Côté maîtrise d’œuvre, ce document servira de « partition » pour organiser l’intervention de chaque entreprise. Il servira également de référence pour évaluer le retard des entreprises et leur imputer d’éventuelles indemnités.

Côté entreprise, il est dans un premier temps indispensable pour chiffrer les frais de chantier (matériel, bungalows, grue, chef de chantier, etc.) et, de ce fait,  essentiel pour remettre une offre de prix cohérente. En exécution, il conditionnera les dates d’affectation des ouvriers et donc le nombre d’heures consommées pour l’opération. Il permettra de planifier l’organisation des autres entreprises et sous-traitants, les locations de matériel, etc.

Je tiens à préciser qu’il n’existe par un mais plusieurs plannings pour chaque opération, avec une granularité et une finalité différente. Chaque entreprise aura besoin de son propre planning interne très détaillé pour organiser la production au quotidien, mais devra également veiller à inscrire son intervention en respectant le cadre imposé par le planning tous corps d’état dont la finalité est de veiller au fonctionnement du chantier à l’échelle globale.

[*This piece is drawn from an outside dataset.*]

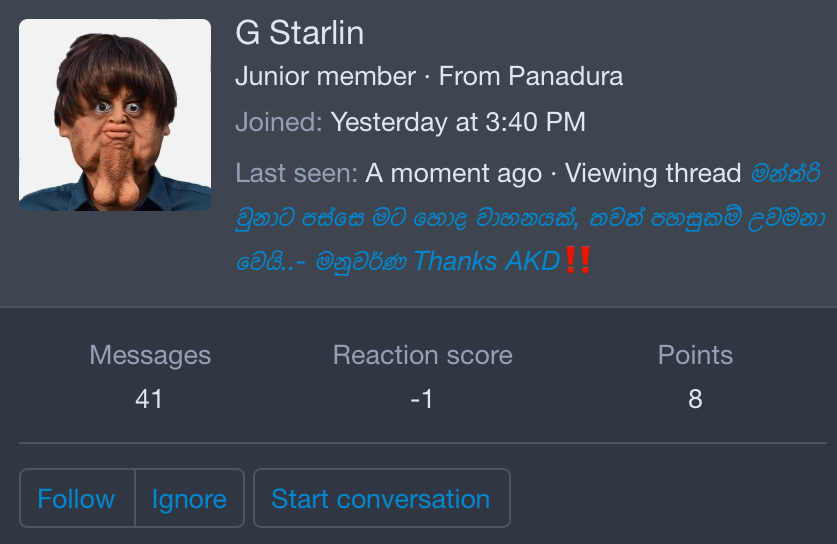Start conversation with G Starlin
The width and height of the screenshot is (837, 544).
(x=382, y=499)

Le présent article centre le propos sur la création et l’optimisation d’un planning interne visant à optimiser la production à l’échelle d’une entreprise. Vous trouverez un chapitre dédié au  Lean dans mon livre Préparer un Chantier de Bâtiment qui vous sensibilisera sur l’Intérêt d’intégrer les interactions avec les autres corps d’état dans votre réflexion.

A chaque étape son planning

De nombreuses appellations existent. Je vous indique ici celles que j’emploie.

En phase DCE, on parlera généralement de Planning Enveloppe. Il sert à indiquer à chaque entreprise répondant au DCE les bornes qui lui sont imposées pour réaliser les travaux.

En phase étude de prix, on parlera de Planning Prévisionnel d’Exécution. Remis avec l’offre de prix, il permet de montrer au client que l’entreprise a soigneusement réfléchi à la planification du projet et permet de mettre l’accent sur certaines difficultés ou incohérences dans le planning enveloppe.

En phase EXE, on dissocie parfois le Planning Objectif et le Planning Client. Le premier  correspond au planning le plus tendu que devra essayer de respecter l’encadrement de chantier, et a donc une vocation strictement interne à l’entreprise. Le second quant à lui est un planning plus souple qui permet de prendre en compte des aléas et retards éventuels.

Cette dualité permet de juger l’acceptabilité d’un retard :

  • être en retard sur le planning objectif mais pas sur le planning client est acceptable : vos engagements auprès du client sont encore respectés mais cette prise de retard sur vos objectifs internes doit vous alerter.
  • être en retard sur les deux plannings n’est pas admissible : vos engagements auprès du client ne sont pas respectés.

Construire un planning

Le diagramme de Gantt

Il existe plusieurs types de représentation graphique pour un planning, mais une seule est vraiment utilisée dans le BTP : le diagramme de Gantt.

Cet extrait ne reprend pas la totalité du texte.